# Task statement
Write out the data once more, exactly as it reads.

# Stored items
********
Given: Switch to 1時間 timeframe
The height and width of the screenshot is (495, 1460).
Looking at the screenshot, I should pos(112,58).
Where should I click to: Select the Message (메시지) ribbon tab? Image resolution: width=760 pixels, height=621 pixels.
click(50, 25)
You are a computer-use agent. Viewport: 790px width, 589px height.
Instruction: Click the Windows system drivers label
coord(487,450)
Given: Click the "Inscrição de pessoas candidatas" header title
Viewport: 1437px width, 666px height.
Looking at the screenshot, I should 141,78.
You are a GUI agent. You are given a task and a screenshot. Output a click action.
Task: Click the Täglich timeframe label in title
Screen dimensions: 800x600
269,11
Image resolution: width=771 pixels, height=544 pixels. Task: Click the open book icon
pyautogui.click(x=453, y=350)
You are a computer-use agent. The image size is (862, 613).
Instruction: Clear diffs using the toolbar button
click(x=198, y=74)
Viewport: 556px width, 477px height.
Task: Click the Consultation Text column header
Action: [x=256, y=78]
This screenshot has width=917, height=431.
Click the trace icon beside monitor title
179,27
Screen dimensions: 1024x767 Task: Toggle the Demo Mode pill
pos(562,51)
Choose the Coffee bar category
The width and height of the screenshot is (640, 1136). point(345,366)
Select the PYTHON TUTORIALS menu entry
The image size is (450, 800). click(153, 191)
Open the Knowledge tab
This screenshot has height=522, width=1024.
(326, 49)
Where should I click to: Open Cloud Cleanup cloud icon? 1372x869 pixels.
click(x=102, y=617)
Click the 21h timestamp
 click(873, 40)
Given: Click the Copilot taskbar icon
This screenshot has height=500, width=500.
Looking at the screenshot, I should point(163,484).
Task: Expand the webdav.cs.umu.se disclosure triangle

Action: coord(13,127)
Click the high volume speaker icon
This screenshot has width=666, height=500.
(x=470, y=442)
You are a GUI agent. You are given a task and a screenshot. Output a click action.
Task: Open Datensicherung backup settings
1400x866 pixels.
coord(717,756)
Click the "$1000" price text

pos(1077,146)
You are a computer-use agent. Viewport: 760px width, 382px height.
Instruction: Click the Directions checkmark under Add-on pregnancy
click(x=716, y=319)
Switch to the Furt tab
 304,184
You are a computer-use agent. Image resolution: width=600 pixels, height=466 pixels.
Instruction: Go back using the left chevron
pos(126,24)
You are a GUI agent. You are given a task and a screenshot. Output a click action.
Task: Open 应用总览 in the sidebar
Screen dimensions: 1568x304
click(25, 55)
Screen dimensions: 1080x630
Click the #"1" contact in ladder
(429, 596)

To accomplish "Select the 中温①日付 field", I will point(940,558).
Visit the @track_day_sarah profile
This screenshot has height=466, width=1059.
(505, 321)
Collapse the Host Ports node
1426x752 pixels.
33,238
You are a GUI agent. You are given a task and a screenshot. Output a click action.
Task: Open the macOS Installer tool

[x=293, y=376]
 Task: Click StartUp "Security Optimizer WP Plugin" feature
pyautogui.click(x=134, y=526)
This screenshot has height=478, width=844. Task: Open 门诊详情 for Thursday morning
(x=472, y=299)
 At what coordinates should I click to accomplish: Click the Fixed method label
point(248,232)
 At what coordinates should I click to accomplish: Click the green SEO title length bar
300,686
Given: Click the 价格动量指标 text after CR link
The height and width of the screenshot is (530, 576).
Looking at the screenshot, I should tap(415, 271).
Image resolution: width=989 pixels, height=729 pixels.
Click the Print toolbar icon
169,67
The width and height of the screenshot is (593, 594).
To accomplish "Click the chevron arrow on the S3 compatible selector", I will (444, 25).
********
# Solution below
Given: Switch to 1時間 timeframe
The height and width of the screenshot is (495, 1460).
Looking at the screenshot, I should pos(112,58).
Where should I click to: Select the Message (메시지) ribbon tab? Image resolution: width=760 pixels, height=621 pixels.
click(50, 25)
You are a computer-use agent. Viewport: 790px width, 589px height.
Instruction: Click the Windows system drivers label
coord(487,450)
Given: Click the "Inscrição de pessoas candidatas" header title
Viewport: 1437px width, 666px height.
Looking at the screenshot, I should 141,78.
You are a GUI agent. You are given a task and a screenshot. Output a click action.
Task: Click the Täglich timeframe label in title
Screen dimensions: 800x600
269,11
Image resolution: width=771 pixels, height=544 pixels. Task: Click the open book icon
pyautogui.click(x=453, y=350)
You are a computer-use agent. The image size is (862, 613).
Instruction: Clear diffs using the toolbar button
click(x=198, y=74)
Viewport: 556px width, 477px height.
Task: Click the Consultation Text column header
Action: [x=256, y=78]
This screenshot has width=917, height=431.
Click the trace icon beside monitor title
179,27
Screen dimensions: 1024x767 Task: Toggle the Demo Mode pill
pos(562,51)
Choose the Coffee bar category
The width and height of the screenshot is (640, 1136). point(345,366)
Select the PYTHON TUTORIALS menu entry
The image size is (450, 800). click(153, 191)
Open the Knowledge tab
This screenshot has height=522, width=1024.
(326, 49)
Where should I click to: Open Cloud Cleanup cloud icon? 1372x869 pixels.
click(x=102, y=617)
Click the 21h timestamp
 click(873, 40)
Given: Click the Copilot taskbar icon
This screenshot has height=500, width=500.
Looking at the screenshot, I should point(163,484).
Task: Expand the webdav.cs.umu.se disclosure triangle

Action: coord(13,127)
Click the high volume speaker icon
This screenshot has width=666, height=500.
(x=470, y=442)
You are a GUI agent. You are given a task and a screenshot. Output a click action.
Task: Open Datensicherung backup settings
1400x866 pixels.
coord(717,756)
Click the "$1000" price text

pos(1077,146)
You are a computer-use agent. Viewport: 760px width, 382px height.
Instruction: Click the Directions checkmark under Add-on pregnancy
click(x=716, y=319)
Switch to the Furt tab
 304,184
You are a computer-use agent. Image resolution: width=600 pixels, height=466 pixels.
Instruction: Go back using the left chevron
pos(126,24)
You are a GUI agent. You are given a task and a screenshot. Output a click action.
Task: Open 应用总览 in the sidebar
Screen dimensions: 1568x304
click(25, 55)
Screen dimensions: 1080x630
Click the #"1" contact in ladder
(429, 596)

To accomplish "Select the 中温①日付 field", I will point(940,558).
Visit the @track_day_sarah profile
This screenshot has height=466, width=1059.
(505, 321)
Collapse the Host Ports node
1426x752 pixels.
33,238
You are a GUI agent. You are given a task and a screenshot. Output a click action.
Task: Open the macOS Installer tool

[x=293, y=376]
 Task: Click StartUp "Security Optimizer WP Plugin" feature
pyautogui.click(x=134, y=526)
This screenshot has height=478, width=844. Task: Open 门诊详情 for Thursday morning
(x=472, y=299)
 At what coordinates should I click to accomplish: Click the Fixed method label
point(248,232)
 At what coordinates should I click to accomplish: Click the green SEO title length bar
300,686
Given: Click the 价格动量指标 text after CR link
The height and width of the screenshot is (530, 576).
Looking at the screenshot, I should tap(415, 271).
Image resolution: width=989 pixels, height=729 pixels.
Click the Print toolbar icon
169,67
The width and height of the screenshot is (593, 594).
To accomplish "Click the chevron arrow on the S3 compatible selector", I will (444, 25).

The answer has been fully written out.